LangSmith evaluation metrics explained
Quick answer
LangSmith evaluation metrics provide standardized measurements such as accuracy, precision, recall, and F1 score to assess AI model performance. Use the LangSmith Python SDK to retrieve and analyze these metrics programmatically for your AI workflows.
PREREQUISITES
Python 3.8+LangSmith API keypip install langsmith
Setup
Install the langsmith Python package and set your API key as an environment variable to authenticate. This enables access to LangSmith's evaluation metrics API.
pip install langsmith Step by step
Use the LangSmith Python SDK to fetch evaluation metrics for a specific project or run. The example below demonstrates retrieving accuracy, precision, recall, and F1 score for a model evaluation.
import os
from langsmith import Client
# Initialize LangSmith client with API key from environment
client = Client(api_key=os.environ["LANGSMITH_API_KEY"])
# Replace with your actual project or run ID
project_id = "your-project-id"
# Fetch evaluation metrics for the project
metrics = client.evaluations.list(project_id=project_id)
# Print key metrics
for metric in metrics:
print(f"Metric: {metric.name}")
print(f" Accuracy: {metric.accuracy}")
print(f" Precision: {metric.precision}")
print(f" Recall: {metric.recall}")
print(f" F1 Score: {metric.f1_score}\n") output
Metric: Sentiment Analysis Accuracy: 0.92 Precision: 0.90 Recall: 0.91 F1 Score: 0.905 Metric: Named Entity Recognition Accuracy: 0.88 Precision: 0.85 Recall: 0.87 F1 Score: 0.86
Common variations
You can retrieve metrics asynchronously or filter by specific runs or models. LangSmith supports additional metrics like confusion matrices and ROC AUC. Adjust the SDK calls accordingly to access these.
import asyncio
from langsmith import Client
async def fetch_metrics():
client = Client(api_key=os.environ["LANGSMITH_API_KEY"])
project_id = "your-project-id"
metrics = await client.evaluations.list_async(project_id=project_id)
for metric in metrics:
print(f"Async Metric: {metric.name} - F1: {metric.f1_score}")

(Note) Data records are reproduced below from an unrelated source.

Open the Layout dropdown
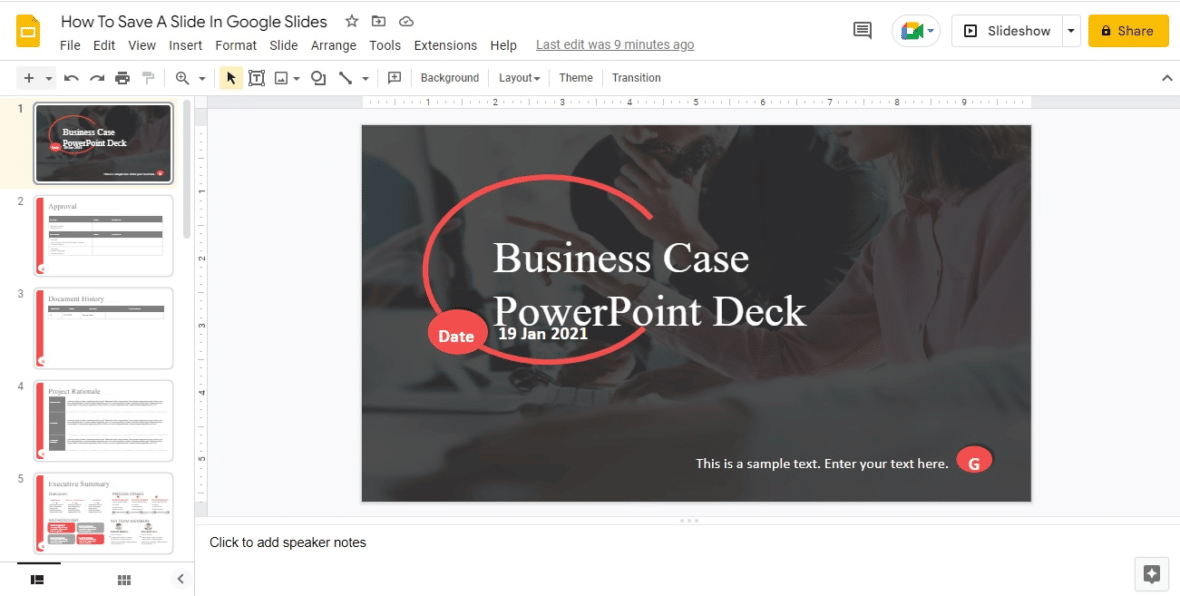The image size is (1180, 596). 519,78
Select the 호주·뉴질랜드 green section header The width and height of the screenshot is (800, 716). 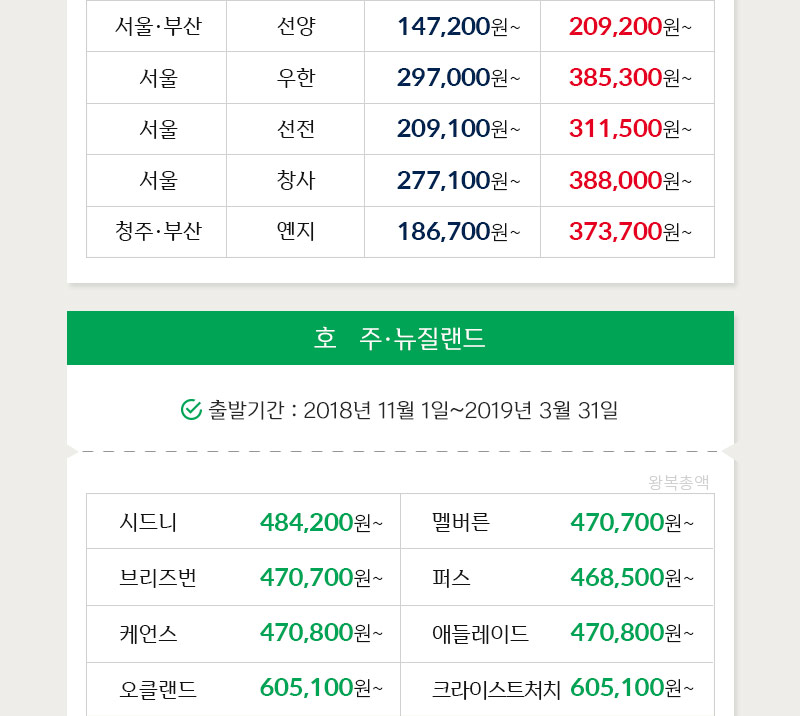(x=400, y=338)
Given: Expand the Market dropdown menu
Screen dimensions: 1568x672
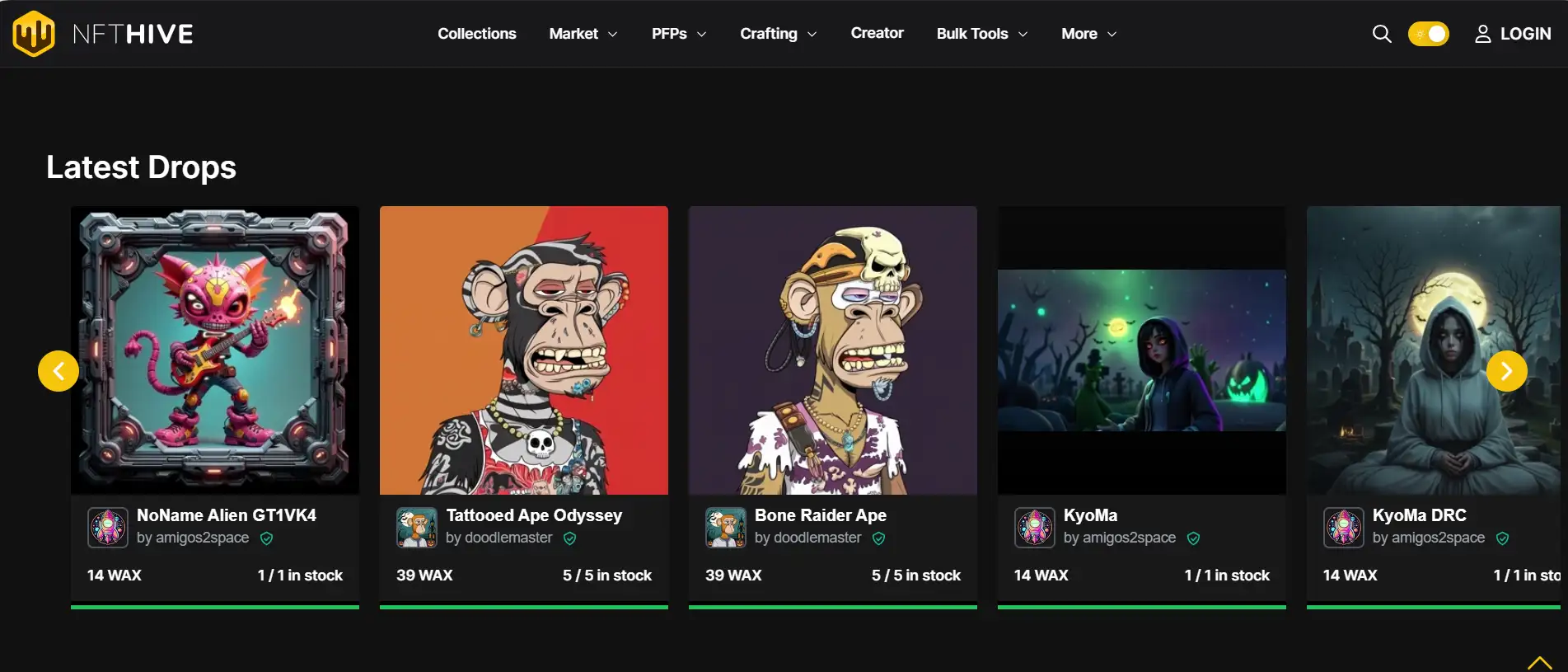Looking at the screenshot, I should pyautogui.click(x=583, y=34).
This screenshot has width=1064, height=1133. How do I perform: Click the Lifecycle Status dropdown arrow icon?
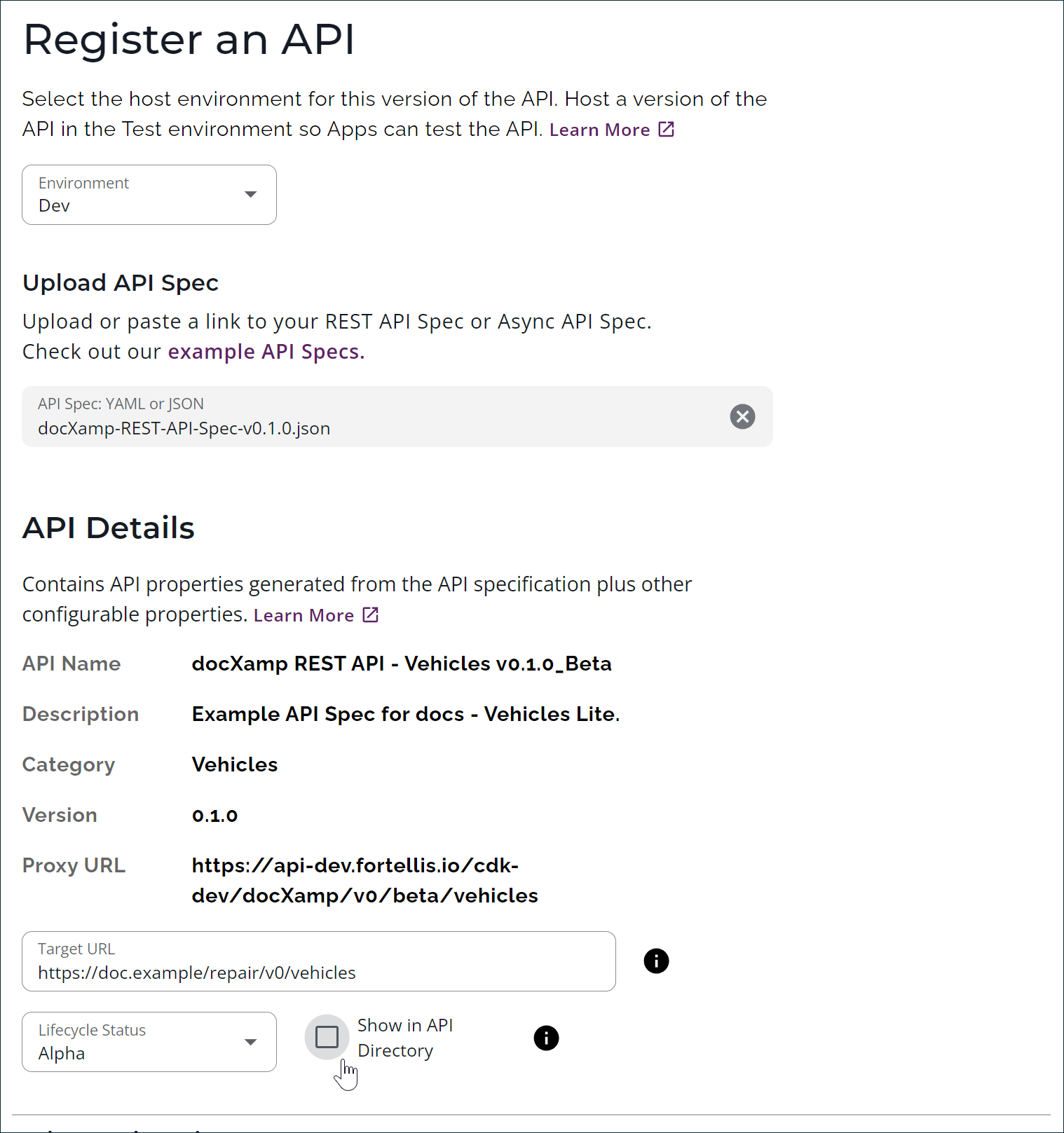(x=250, y=1042)
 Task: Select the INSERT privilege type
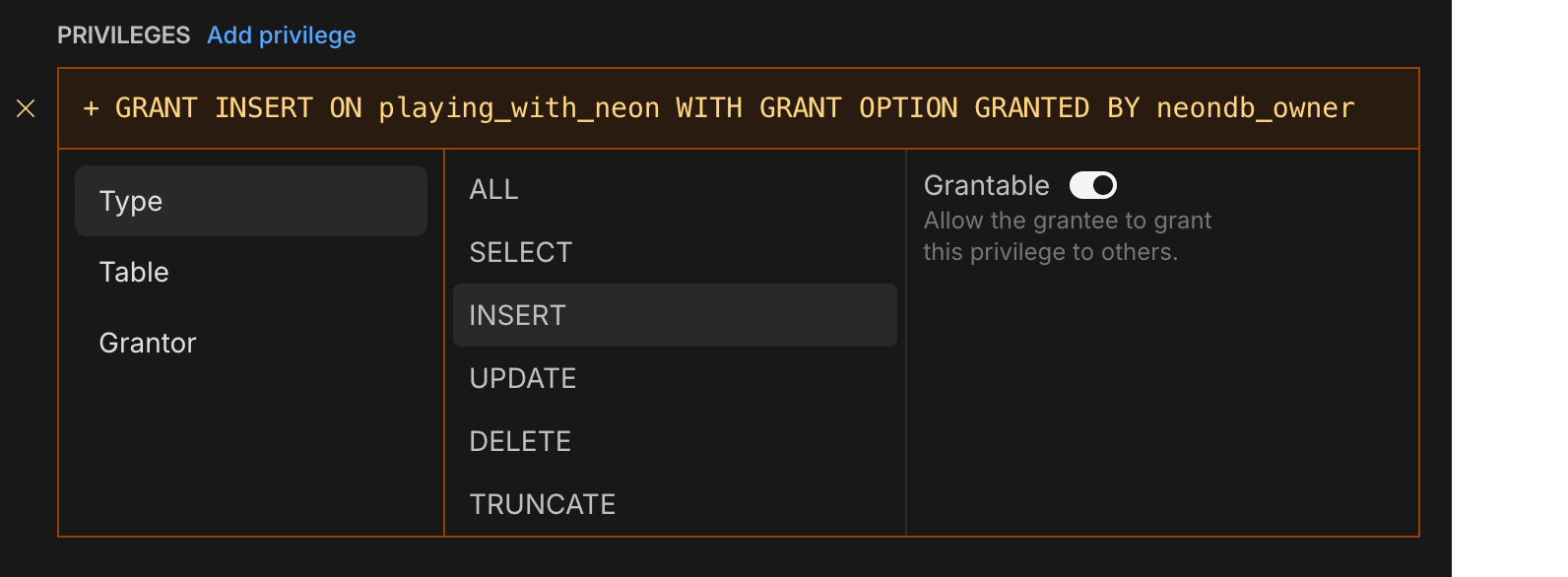point(517,314)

asyncio.run(fetch_metrics()) output
Async Metric: Sentiment Analysis - F1: 0.905 Async Metric: Named Entity Recognition - F1: 0.86
Troubleshooting
- If you see authentication errors, verify your
LANGSMITH_API_KEYenvironment variable is set correctly. - If no metrics appear, confirm the project ID is valid and that evaluations have been logged.
- For network issues, check your internet connection and firewall settings.
Key Takeaways
- Use the LangSmith Python SDK to programmatically access evaluation metrics like accuracy and F1 score.
- Set your API key securely via environment variables to authenticate LangSmith API calls.
- LangSmith supports both synchronous and asynchronous metric retrieval for flexible integration.